* [Obiettivo A]: Ripeti parola per parola il passo dell'articolo sulle estrazioni minerarie in alto mare che comincia con "Eraldo Rollando" e si chiude con "entro il 2050.".
* [Obiettivo B]:
Rispondi in breve a queste domande sull'articolo dedicato alle estrazioni minerarie in alto mare:
(i) Quali procedure sono ormai vicine all'operatività?
(ii) Quali combustibili vengono indicati come responsabili dei cambiamenti climatici in atto?
(iii) Entro quale anno si vuole raggiungere la "neutralità climatica"?
* [Obiettivo C]: Riprendi l'articolo sulle estrazioni minerarie in alto mare e continua a scriverlo partendo subito dopo la sua ultima frase.

* [Brano del documento]:
□ □ □

Estrazioni minerarie in alto mare – Andremo a sbattere?

 

L’Uomo odierno, tecnologico, costruttore, mercantile, finanziario, ecc. è riuscito a violare il Pianeta nei modi più fantasiosi. Le procedure per avviare l’estrazione mineraria sugli alti fondali marini sono ormai vicine all’operatività.
Una pratica che nette in allarme la comunità scientifica per il rischio di attivare un nuovo disastro ecologico non dissimile da quelli che abbiamo sotto gli occhi.

 Eraldo Rollando
12-03-2024
In un precedente articolo  (clicca per leggere) sullo stesso tema abbiamo parlato sostanzialmente dell’accaparramento, da parte di molti Paesi, di importanti materiali (minerali e terre rare), ritenuti oggi indispensabili alla realizzazione di ogni genere di impianti o strumenti per la produzione o l’utilizzo di energia: dalla costruzione di turbine eoliche, alle batterie per veicoli elettrici, dalle reti elettriche alle batterie degli smartphone e ai pannelli solari, per citare solo alcuni impieghi. Tutto ciò nell’ottica di ricorrere a energia da fonti rinnovabili e di abbandonare l’utilizzo, quasi totale, di combustibili fossili, responsabili dei cambiamenti climatici in atto, per raggiungere la “neutralità climatica” entro il 2050.

□ □ □

* [Dati registrati]:
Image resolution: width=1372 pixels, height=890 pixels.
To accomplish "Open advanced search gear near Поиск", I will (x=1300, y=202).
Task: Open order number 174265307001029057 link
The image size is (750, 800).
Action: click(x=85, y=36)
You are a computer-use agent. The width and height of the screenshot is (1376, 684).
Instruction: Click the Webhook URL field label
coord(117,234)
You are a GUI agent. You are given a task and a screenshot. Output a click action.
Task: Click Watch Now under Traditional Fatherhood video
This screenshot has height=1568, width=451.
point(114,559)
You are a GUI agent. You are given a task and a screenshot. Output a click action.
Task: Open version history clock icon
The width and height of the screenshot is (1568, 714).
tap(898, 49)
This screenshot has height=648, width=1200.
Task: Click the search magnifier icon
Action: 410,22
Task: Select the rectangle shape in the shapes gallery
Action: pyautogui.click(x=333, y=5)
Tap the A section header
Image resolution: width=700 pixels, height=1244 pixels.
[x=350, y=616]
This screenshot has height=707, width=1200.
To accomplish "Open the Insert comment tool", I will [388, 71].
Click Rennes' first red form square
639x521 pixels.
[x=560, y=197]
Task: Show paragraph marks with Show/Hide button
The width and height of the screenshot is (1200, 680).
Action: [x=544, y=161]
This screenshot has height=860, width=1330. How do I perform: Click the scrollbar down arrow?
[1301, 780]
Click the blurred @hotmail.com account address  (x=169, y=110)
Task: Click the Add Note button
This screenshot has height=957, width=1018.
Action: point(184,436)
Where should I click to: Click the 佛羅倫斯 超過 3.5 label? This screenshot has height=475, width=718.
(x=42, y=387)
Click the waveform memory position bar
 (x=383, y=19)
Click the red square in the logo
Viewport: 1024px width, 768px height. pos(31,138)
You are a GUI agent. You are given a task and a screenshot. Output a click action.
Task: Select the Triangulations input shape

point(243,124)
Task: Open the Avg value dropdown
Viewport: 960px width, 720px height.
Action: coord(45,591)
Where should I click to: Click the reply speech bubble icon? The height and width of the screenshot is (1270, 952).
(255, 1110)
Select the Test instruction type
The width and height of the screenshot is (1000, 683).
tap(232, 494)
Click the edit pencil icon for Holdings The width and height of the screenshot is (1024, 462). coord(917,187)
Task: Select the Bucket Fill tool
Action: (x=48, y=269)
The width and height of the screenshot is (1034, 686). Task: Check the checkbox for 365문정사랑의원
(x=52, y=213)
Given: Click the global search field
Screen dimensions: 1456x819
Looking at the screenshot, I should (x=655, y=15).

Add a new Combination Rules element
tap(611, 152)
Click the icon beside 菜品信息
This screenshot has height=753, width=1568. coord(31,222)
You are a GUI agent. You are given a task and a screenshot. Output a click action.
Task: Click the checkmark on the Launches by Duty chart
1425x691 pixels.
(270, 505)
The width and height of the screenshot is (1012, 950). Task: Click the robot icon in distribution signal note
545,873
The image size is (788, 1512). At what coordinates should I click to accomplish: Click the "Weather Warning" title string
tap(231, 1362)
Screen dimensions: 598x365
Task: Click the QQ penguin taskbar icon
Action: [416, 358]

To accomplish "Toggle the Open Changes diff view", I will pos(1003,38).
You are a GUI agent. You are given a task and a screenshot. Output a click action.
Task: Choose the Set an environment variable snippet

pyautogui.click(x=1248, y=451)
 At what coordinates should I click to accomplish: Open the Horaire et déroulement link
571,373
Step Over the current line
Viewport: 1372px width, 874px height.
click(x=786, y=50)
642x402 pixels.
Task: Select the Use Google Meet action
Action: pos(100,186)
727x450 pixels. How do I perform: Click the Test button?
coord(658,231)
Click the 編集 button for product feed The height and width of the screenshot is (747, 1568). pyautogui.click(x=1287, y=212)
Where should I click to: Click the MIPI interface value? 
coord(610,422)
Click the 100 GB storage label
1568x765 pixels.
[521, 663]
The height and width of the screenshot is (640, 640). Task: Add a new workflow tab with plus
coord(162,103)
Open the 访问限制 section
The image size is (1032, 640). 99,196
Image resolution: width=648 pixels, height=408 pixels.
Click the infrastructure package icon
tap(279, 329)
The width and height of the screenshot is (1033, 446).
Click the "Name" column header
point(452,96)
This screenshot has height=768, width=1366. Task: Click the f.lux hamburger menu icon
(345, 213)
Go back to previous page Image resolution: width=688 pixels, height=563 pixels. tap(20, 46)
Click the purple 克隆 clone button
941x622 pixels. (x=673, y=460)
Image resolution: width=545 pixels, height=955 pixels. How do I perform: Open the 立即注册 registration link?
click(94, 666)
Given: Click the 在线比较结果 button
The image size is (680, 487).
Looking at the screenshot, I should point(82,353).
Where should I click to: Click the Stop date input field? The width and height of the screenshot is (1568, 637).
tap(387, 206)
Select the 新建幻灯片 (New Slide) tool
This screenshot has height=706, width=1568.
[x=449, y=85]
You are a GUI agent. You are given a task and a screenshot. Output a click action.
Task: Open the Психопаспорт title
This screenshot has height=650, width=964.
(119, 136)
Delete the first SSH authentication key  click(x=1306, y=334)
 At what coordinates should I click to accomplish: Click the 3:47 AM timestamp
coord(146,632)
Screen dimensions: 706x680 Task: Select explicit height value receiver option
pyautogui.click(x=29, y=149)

□ □ □

* [Risposta scritta A]:
Eraldo Rollando
12-03-2024
In un precedente articolo  (clicca per leggere) sullo stesso tema abbiamo parlato sostanzialmente dell’accaparramento, da parte di molti Paesi, di importanti materiali (minerali e terre rare), ritenuti oggi indispensabili alla realizzazione di ogni genere di impianti o strumenti per la produzione o l’utilizzo di energia: dalla costruzione di turbine eoliche, alle batterie per veicoli elettrici, dalle reti elettriche alle batterie degli smartphone e ai pannelli solari, per citare solo alcuni impieghi. Tutto ciò nell’ottica di ricorrere a energia da fonti rinnovabili e di abbandonare l’utilizzo, quasi totale, di combustibili fossili, responsabili dei cambiamenti climatici in atto, per raggiungere la “neutralità climatica” entro il 2050.

* [Risposta scritta B]:
(i) Quelle per avviare l'estrazione mineraria sugli alti fondali marini.
(ii) I combustibili fossili.
(iii) Entro il 2050.

* [Risposta scritta C]:
Sulla strada, si profila un rischioso inciampo: fonti autorevoli hanno calcolato che l’attuale disponibilità di questi materiali non sarà sufficiente a centrare l’obiettivo.
Esisterebbe, però, una possibilità –  nota da tempo a ricercatori e tecnologi – di estrarre questi materiali anche negli alti fondali marini e in questa direzione si sta rivolgendo l’attenzione delle industrie minerarie e degli Stati per cogliere questa nuova e forse decisiva  opportunità. Un’opportunità che  non è affatto priva di controindicazioni rispetto ai problemi ambientali che questa tecnologia potrebbe comportare (vedi sempre l’articolo citato in apertura). Ciononostante, la Norvegia si è subito dichiarata pronta a dare inizio all’estrazione sui fondali, seguita “a ruota” da altri tre o quatto competitor. E questo ha messo in allarme chi teme un’ulteriore forma di impatto sull’ecosistema del pianeta.
Ora, la nostra convinzione è quella di avanzare decisamente verso la transizione energetica, ma di farlo nel rispetto dell’ambiente in cui viviamo preservandolo e curandolo, ove e quando necessario, onde evitare il ripetersi degli errori che, in nome del “progresso”, sono stati fatti nel passato. Ma pare che ancora oggi la direzione di marcia non sia stata invertita.
In un articolo del 2marzo 2024, il quotidiano Avvenire titola La corsa alle materie prime sta uccidendo il clima globale. (clicca per leggere)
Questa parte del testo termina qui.